Assembly Square Infill and Small Developments | Somerville

Now I can see the placement. Looks to be angled side to side vs vertical like above, but its the right parcel. Should be a great addition. Is this an hq or just office space? Anyone know if the building to the right above is a placeholder or proposal.

According to the article, this is a North American HQ (Puma is a German company). The building the right is a placeholder. While Parcel 8 has been revealed and proposed, Parcel 7A/B have not.
 
Is this one parcel 8?

block8.0.jpg
 
Best Development overall in my opinion has been Assembly Row in 2017-2018.
#1 Modern
#2 Transit accessible
#3 Great location

Brilliant A+ across the board.

Also the overall evolution of Assembly row has been amazing.
 
Couple of quick questions.
Is the Puma building going to be taller than the Partners building?
Has anything happened with parcel 8 in a while, seems to be moving much slower than the rest of the development. I know there was a lot of too and fro about affordable housing.
 
I love the get with Puma as a tenant. Between Partners and Puma (and hopefully more down the road), the concentration of offices will really put the mix in mixed use. I've been over here a few times during weekdays (I work near N. Station, this is an easy lunch trip) and it's great from the shoppers perspective, but has to be tough on business. Having 9-5 workers there will certainly help.

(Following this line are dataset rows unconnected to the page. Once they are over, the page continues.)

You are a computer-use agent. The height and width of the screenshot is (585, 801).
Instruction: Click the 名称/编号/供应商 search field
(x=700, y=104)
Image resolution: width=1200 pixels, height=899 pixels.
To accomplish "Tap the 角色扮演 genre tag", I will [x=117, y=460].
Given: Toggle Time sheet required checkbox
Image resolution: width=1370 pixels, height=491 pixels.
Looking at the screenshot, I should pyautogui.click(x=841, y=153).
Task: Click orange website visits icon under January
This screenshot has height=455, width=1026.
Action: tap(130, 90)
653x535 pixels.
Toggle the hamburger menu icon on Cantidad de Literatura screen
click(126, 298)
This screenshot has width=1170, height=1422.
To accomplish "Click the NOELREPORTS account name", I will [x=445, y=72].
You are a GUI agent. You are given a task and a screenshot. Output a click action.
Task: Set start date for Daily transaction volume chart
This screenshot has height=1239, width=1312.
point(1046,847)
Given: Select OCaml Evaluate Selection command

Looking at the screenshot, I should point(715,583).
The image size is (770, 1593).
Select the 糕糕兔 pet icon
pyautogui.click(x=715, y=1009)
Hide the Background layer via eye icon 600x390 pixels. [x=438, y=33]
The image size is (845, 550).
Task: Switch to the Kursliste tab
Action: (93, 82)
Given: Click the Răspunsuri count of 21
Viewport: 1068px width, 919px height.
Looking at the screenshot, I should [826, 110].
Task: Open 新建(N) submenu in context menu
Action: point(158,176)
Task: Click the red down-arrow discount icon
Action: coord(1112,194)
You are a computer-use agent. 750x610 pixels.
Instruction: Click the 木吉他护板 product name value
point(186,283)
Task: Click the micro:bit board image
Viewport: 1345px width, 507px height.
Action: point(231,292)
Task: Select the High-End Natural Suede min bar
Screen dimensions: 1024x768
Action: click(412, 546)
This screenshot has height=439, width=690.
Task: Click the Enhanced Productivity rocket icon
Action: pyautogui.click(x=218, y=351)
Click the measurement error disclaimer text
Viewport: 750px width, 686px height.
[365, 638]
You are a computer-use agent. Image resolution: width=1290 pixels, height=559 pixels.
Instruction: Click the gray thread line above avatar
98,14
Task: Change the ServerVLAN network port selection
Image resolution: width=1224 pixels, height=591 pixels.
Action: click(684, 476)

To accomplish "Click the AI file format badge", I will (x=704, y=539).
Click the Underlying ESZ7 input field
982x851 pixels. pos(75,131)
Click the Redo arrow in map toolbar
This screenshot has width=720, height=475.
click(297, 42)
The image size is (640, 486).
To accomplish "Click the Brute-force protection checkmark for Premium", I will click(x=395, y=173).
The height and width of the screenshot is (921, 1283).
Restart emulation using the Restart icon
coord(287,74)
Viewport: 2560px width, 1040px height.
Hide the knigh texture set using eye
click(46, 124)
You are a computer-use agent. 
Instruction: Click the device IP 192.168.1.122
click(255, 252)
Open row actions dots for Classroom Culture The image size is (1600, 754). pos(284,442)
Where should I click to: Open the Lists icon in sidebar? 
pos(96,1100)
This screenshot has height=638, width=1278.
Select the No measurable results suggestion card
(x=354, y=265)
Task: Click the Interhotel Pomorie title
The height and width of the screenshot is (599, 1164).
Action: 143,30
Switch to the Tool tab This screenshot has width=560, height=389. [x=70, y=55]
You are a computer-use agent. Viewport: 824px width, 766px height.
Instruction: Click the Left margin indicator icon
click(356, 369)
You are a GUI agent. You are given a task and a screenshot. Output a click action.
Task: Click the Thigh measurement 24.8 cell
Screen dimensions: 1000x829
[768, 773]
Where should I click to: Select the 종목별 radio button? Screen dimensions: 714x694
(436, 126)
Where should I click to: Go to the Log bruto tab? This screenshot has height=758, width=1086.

Related: I do hope something happens with parcel 8 soon. I worry about Nero and Smoke Shop being on such islands/dead zones for too long. Frankly, any visitor to Assembly is likely to miss them because the area around them is so uninviting. An extension of the retail strip is absolutely a must. The sooner the better.
 
XMBLY- “its like Assembly, but with an X.” If your pronouncing it wrong that means your doing it right.

Anyways that single tower at least appears to have some good height for those of you waiting.
 
Puma moving 550 jobs in from Westford, out from the Government Center Garage (closing for tower construction).

Boy would that be a brutal commute to AR if you lived near Westford. I imagine that's part of the thinking of announcing now - they are hoping that the existing workers there will quit instead of the inevitable layoffs.
 
Boy would that be a brutal commute to AR if you lived near Westford. I imagine that's part of the thinking of announcing now - they are hoping that the existing workers there will quit instead of the inevitable layoffs.

Similar to Phillips moving to Cambridge from Andover.
 
Boy would that be a brutal commute to AR if you lived near Westford. I imagine that's part of the thinking of announcing now - they are hoping that the existing workers there will quit instead of the inevitable layoffs.

I'm actually a little surprised this sort of thing has never been litigated, accusing a company like Puma of age discrimination for relocating to areas convenient to hip, younger people. Unlikely to win, but I'd have expected someone to try it.
 
I'm actually a little surprised this sort of thing has never been litigated, accusing a company like Puma of age discrimination for relocating to areas convenient to hip, younger people. Unlikely to win, but I'd have expected someone to try it.

I have actually heard company execs for a company who relocated to the Seaport (to be unnamed) admit behind closed doors that their move was as much about shedding older, less tech savvy current employees, as it was about attracting younger, more tech savvy employees. They actually had data from an HR consultant on how many people were unlikely to make the move because of the commute.

Shedding older workers who are expensive and not keeping their skill sets up to date is definitely a feature, not an accidental consequence, of these moves into the urban core.
 
The unemployment rate is 3.9%. Are companies really looking to shed workers? Who knows if they can find new ones and at what cost given demand for labor in Boston. If we were in a recession I would find it easier to believe. Here I’m skeptical.
 
Clearly the change does real harm to existing workers, but job sprawl is much worse for accessibility than firms locating in urban or near-urban locations (in addition to being better for transit/the environment/worker mobility/etc).
 
Puma's Westford HQ is a little less than 5 miles from the Littleton stop on the Fitchburg Line, and MRTA has a bus route out of the station hitting Puma, IBM, and downtown Littleton. So their employees have long been able to enjoy car-free or car-few commutes.

Biggest problem with the Assembly relocation for existing employees is that the Littleton and North Billerica lots and Lowell garage are amongst the most perennially overstuffed on the entire northside.